=== Quoted passage ===
——————————

This is a stupendously expensive query, you can mitigate but you can\'t eliminate the performance issues.
So lets start with the low hanging fruit and work our way up to the big problems
posts_per_page
Always set a maximum, even if it\'s one you never expect to reach. -1
is asking for trouble:
- There\'s no upper limit, so the DB keeps working even after you have what you wanted
- There\'s no upper limit, so it\'s a very real possibility you\'ll get more results than you can store in memory, leading to memory exhaustion
- There\'s no upper limit, so there may be so many results that simply transferring them from the database may take too much time
- There\'s no upper limit, so you may run out of execution time trying to display them all
- There\'s no upper limit, so the DB can\'t factor in optimisations to save memory
All the while, other people are using the site at the same time. This is a recipe for high CPU and memory usage (especially when combined with the later problems)
So set it to 50 or 100, and use pagination
Post status
You don\'t set the post status, which most people don\'t, but if you did WP_Query
would be able to optimise the query to better use table indexes! Always explicitly set the post status you want for performance reasons.
This is because the default is not just publish
, but it also factors in private
posts that only you can see
pre_get_posts
If I\'m not mistaken this looks like search functionality for finding and filtering movies. Why is this a custom query on a page template? Just think of the time spent on that main query that\'s been discarded, time wasted, resources spent then thrown away
me: I once asked my assistant for a hot chocolate but then changed my mind.

——————————

=== Material provided ===
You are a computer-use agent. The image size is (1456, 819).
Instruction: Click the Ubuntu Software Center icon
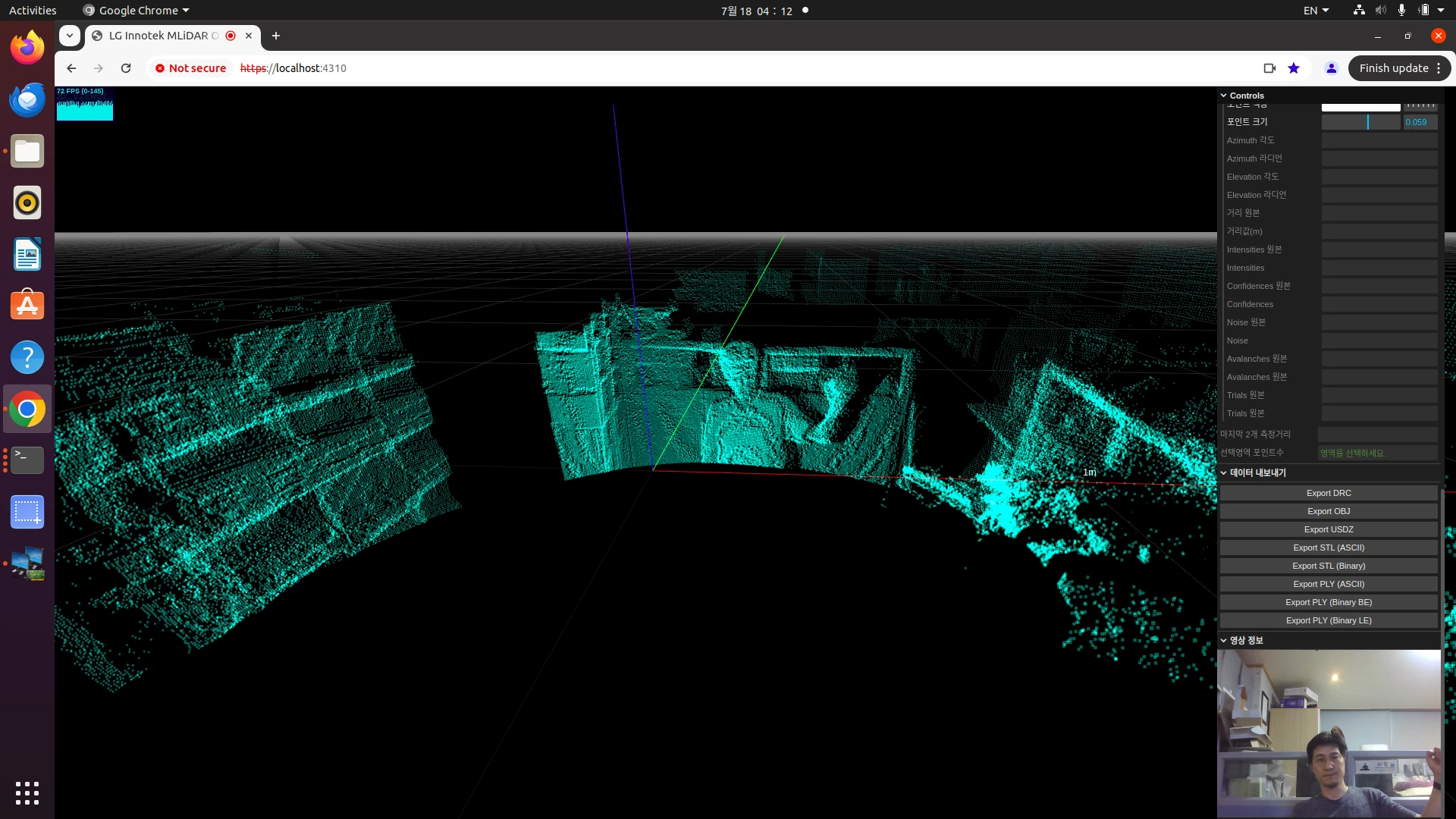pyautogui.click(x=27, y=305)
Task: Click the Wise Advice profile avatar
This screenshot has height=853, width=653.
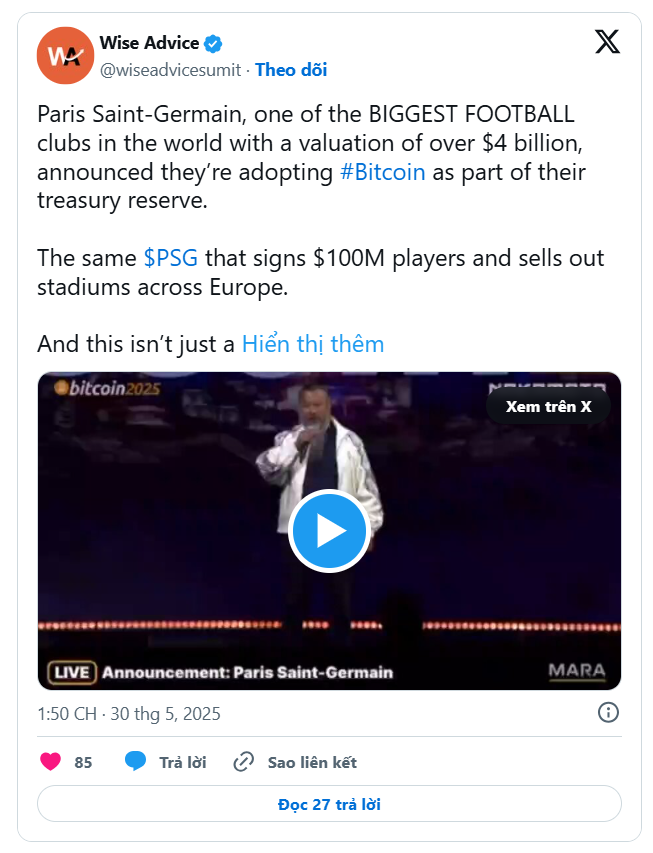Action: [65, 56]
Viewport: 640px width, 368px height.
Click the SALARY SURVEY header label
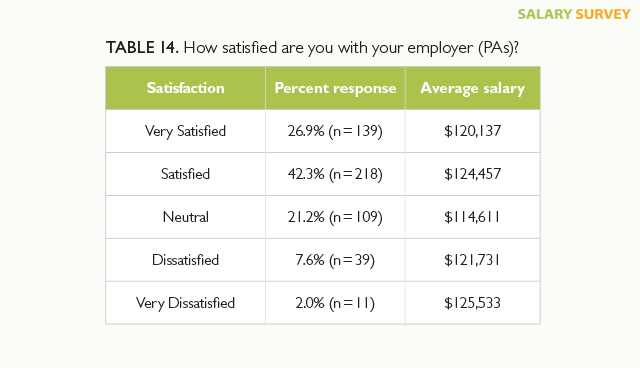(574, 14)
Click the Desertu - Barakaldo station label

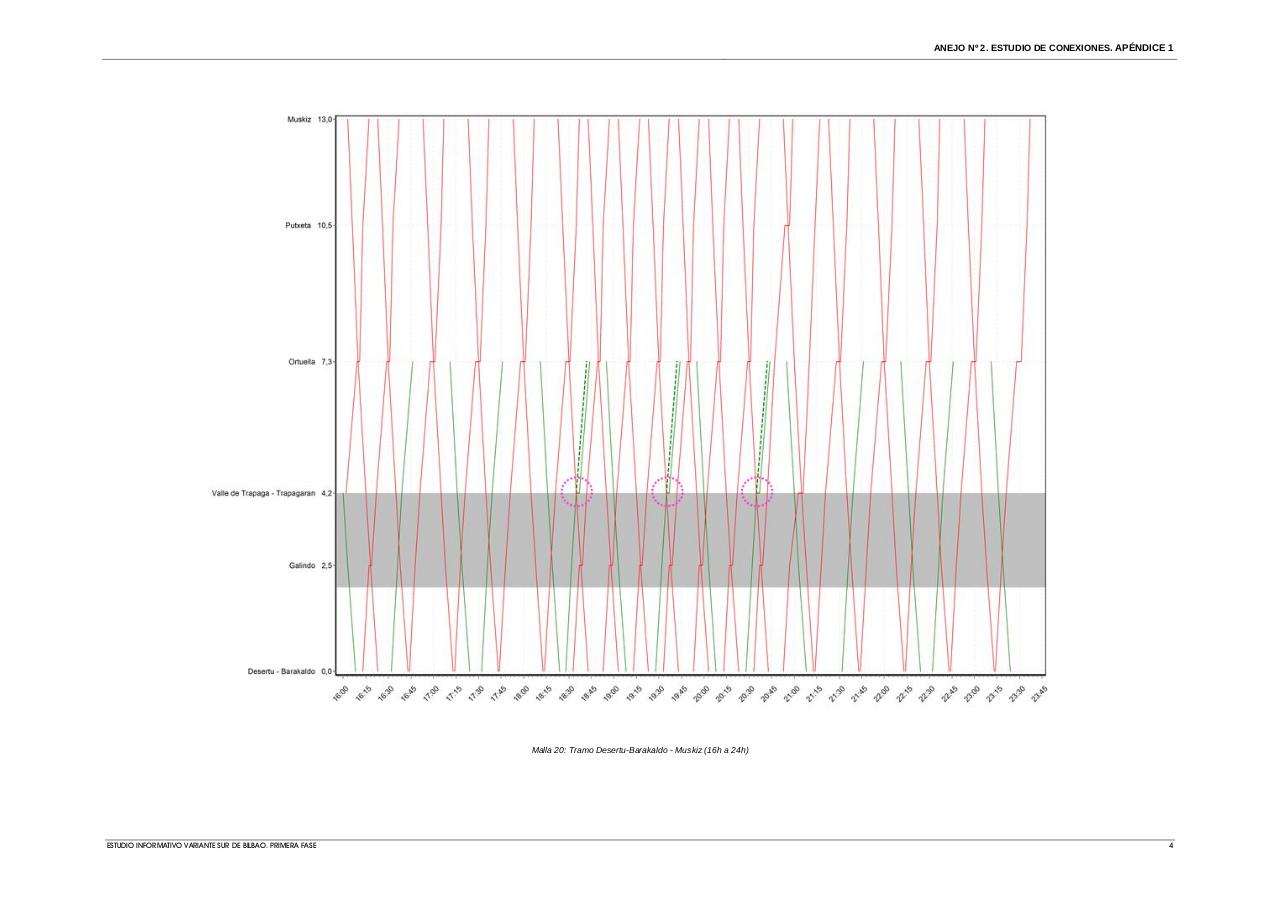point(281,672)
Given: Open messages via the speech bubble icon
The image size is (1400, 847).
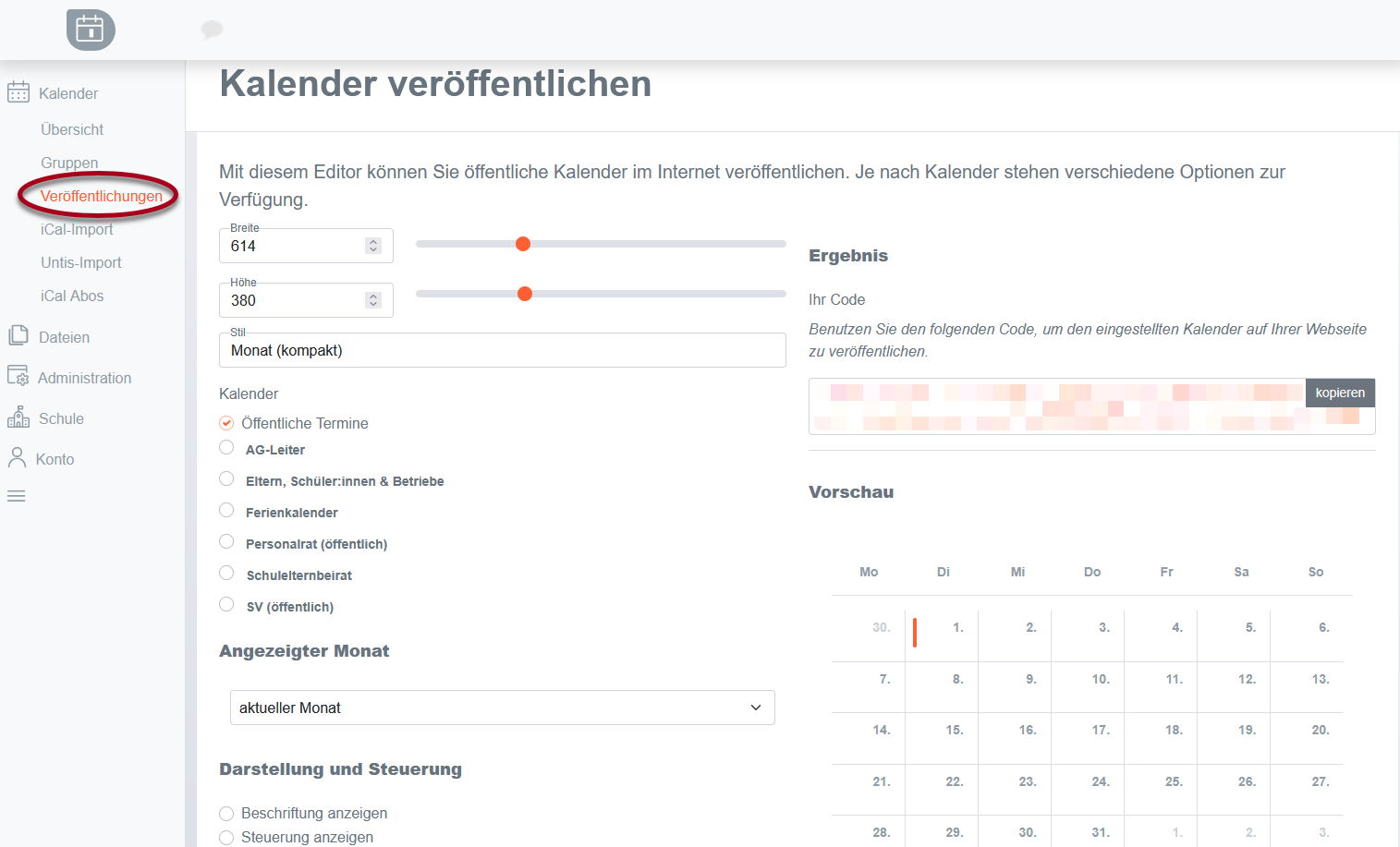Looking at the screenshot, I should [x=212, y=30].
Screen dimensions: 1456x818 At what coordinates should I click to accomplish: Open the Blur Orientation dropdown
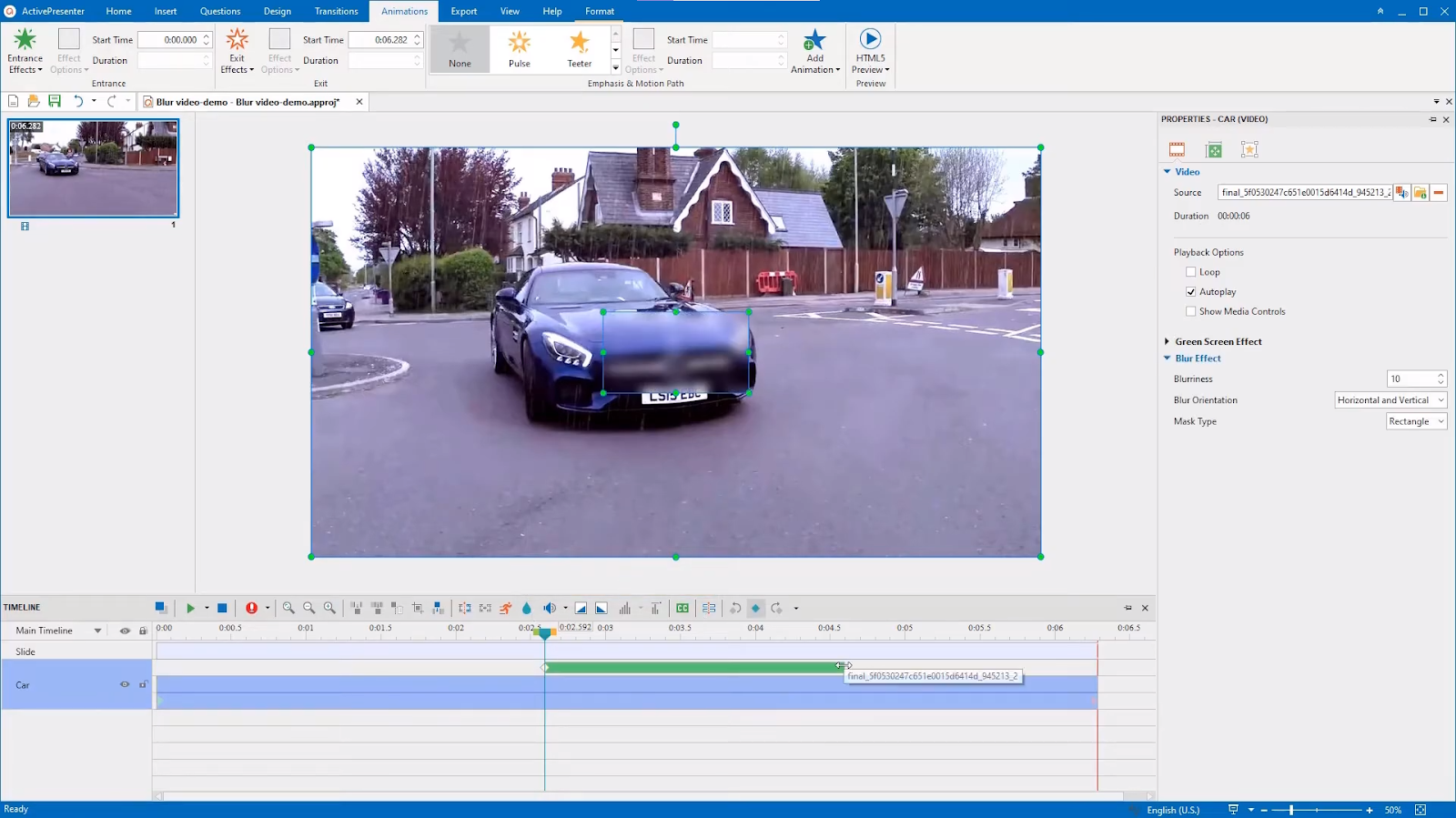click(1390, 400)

——————————

=== Set of tasks ===
[1] Output the entries as a two-column CSV with the columns "request" and "answer", one row per entry, starting at the line containing "Viewport: 640px width, 368px height." and ending at the last entry. Place each field in quotation marks, replace line breaks with spaces, and omit the pictures.
[2] Write the next part of the text on WordPress query performance, beginning after its final sentence.

=== Answers given ===
[1]
request,answer
"Viewport: 640px width, 368px height. Click the SALARY SURVEY header label","(574, 14)"
"Click the Desertu - Barakaldo station label","point(281,672)"
"Given: Open messages via the speech bubble icon The image size is (1400, 847).","Looking at the screenshot, I should [x=212, y=30]."
"Screen dimensions: 1456x818 At what coordinates should I click to accomplish: Open the Blur Orientation dropdown","click(1390, 400)"

[2]
Rather than say so, I waited until they came back from the coffee shop with the hot chocolate to tell them I actually wanted a tea, sending them out a second time.
Now my tea is 30 minutes late and I had to throw away a hot chocolate, and people are complaining I\'m slow
you: Couldn\'t you have mentioned it before they went instead of waiting till the end to tell them?
By using pre_get_posts
you can simplify your loop while eliminating an entire query. I strongly recommend you ask this as a new question:
How do I use pre_get_posts
on a page template to avoid a second query?
Multi-dimensional Taxonomy Query
Taxonomies are faster than post meta, much faster, but they are not free.
A single taxonomy query can be quick, but multiple in the same query can drag things down
If you can reduce or combine these in any way, the query will get faster. Intermediate values derived from existing ones can be used for performance purposes by calculating in advance.
Multi-dimensional Post Meta Queries
I cannot overstate how awful the performance of post meta queries are. They are in the top 3 of things to do to slow down your site.
I suspect that the poor performance you\'re getting from these is actually on the optimistic end, and that as the site gets used, performance will actually get worse as the post meta table expands.
Avoid post meta queries at all costs
But to have multiple post meta queries, is even slower.
For this I\'ll need several sub-sections:
It\'s Multiplication not Addition
If I remove tax_query part page load within 2 seconds... If I remove meta_query part again page load within 2 seconds.
But when I use both tax_query and meta_query page takes more than 10 seconds
Because the cost is not additive, speed != taxspeed + metaspeed
, it\'s more like speed = taxspeed * metaspeed
. Not just that, each dimension of the query has its own properties that can multiply it further. The end result is that adding 1 more dimension to the query scales the query logarithmically, not linearly.
In addition, you\'re now involving an additional set of tables for MySQL to search across. Twice as many tables to search, twice as many indexes to load, twice as many temporary tables ( potentially a lot more than twice )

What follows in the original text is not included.